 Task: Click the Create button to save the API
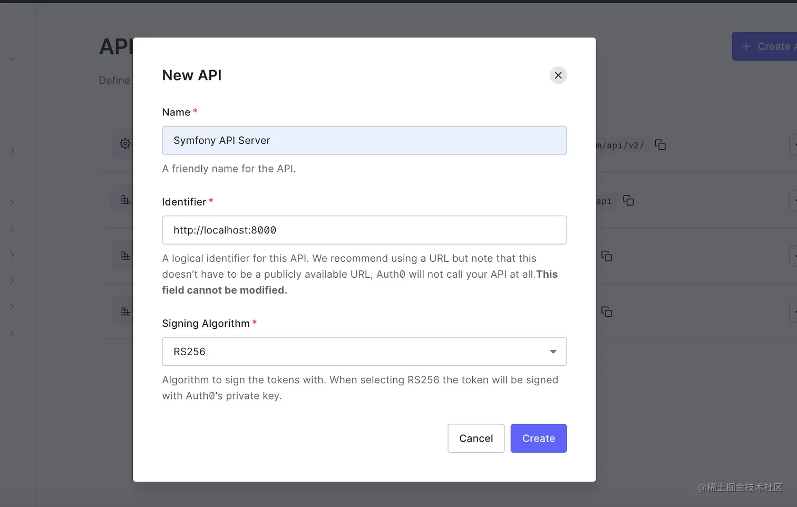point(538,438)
· · · · · · ·
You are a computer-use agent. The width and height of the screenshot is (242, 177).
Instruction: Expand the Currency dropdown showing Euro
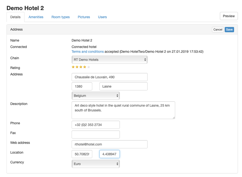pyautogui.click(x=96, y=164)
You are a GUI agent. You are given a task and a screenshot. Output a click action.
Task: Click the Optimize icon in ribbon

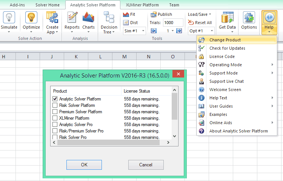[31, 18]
· · · · · · ·
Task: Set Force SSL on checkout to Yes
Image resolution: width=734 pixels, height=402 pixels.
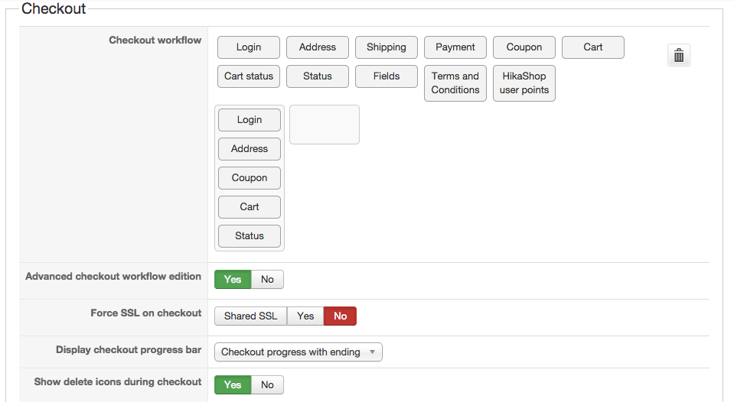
· · · · · · ·
Take each line from the preceding material that contains "screenshot" and copy it.

SOLUTION TO THIS EXERCISE:
You are a computer-use agent. The width and height of the screenshot is (242, 177).
You are a GUI agent. You are given a task and a screenshot. Output a click action.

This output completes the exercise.